Task | Retype the lines from the one containing "You are a computer-use agent. Image" through the one containing "point(389,96)", keeping them identical.

Text and item location entries |
_ _ _ _ _ _ _
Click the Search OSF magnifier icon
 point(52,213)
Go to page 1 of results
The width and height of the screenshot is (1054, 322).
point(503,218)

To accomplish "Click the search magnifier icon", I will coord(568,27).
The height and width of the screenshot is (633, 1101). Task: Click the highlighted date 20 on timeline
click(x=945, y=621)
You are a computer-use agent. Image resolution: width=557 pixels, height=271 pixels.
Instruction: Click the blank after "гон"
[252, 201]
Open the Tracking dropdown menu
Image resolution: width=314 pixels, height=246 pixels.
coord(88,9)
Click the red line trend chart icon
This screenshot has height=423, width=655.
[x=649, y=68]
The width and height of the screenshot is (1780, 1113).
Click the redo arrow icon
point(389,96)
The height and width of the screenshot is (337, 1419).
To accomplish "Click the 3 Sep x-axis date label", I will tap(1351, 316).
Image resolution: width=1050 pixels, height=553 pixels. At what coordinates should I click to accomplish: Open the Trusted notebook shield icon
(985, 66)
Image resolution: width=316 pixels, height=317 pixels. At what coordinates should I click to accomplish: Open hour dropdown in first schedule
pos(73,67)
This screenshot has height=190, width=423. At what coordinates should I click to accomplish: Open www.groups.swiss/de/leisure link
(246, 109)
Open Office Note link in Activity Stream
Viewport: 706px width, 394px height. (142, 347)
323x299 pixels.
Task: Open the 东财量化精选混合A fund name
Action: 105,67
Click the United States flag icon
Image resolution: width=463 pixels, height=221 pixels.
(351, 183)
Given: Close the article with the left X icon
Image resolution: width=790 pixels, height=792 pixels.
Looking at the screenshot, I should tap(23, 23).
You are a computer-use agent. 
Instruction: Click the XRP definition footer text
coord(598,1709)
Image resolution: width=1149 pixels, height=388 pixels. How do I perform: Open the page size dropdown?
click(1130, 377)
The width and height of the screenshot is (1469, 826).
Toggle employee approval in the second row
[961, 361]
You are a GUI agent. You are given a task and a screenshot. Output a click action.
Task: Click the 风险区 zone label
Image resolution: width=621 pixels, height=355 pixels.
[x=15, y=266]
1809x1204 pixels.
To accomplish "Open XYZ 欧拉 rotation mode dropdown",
_ _ _ _ _ _ _
Answer to this task |
You are a computer-use agent. Image resolution: width=557 pixels, height=271 pixels.
Instruction: Click the blank after "гон"
[252, 201]
Open the Tracking dropdown menu
Image resolution: width=314 pixels, height=246 pixels.
coord(88,9)
Click the red line trend chart icon
This screenshot has height=423, width=655.
[x=649, y=68]
The width and height of the screenshot is (1780, 1113).
Click the redo arrow icon
point(389,96)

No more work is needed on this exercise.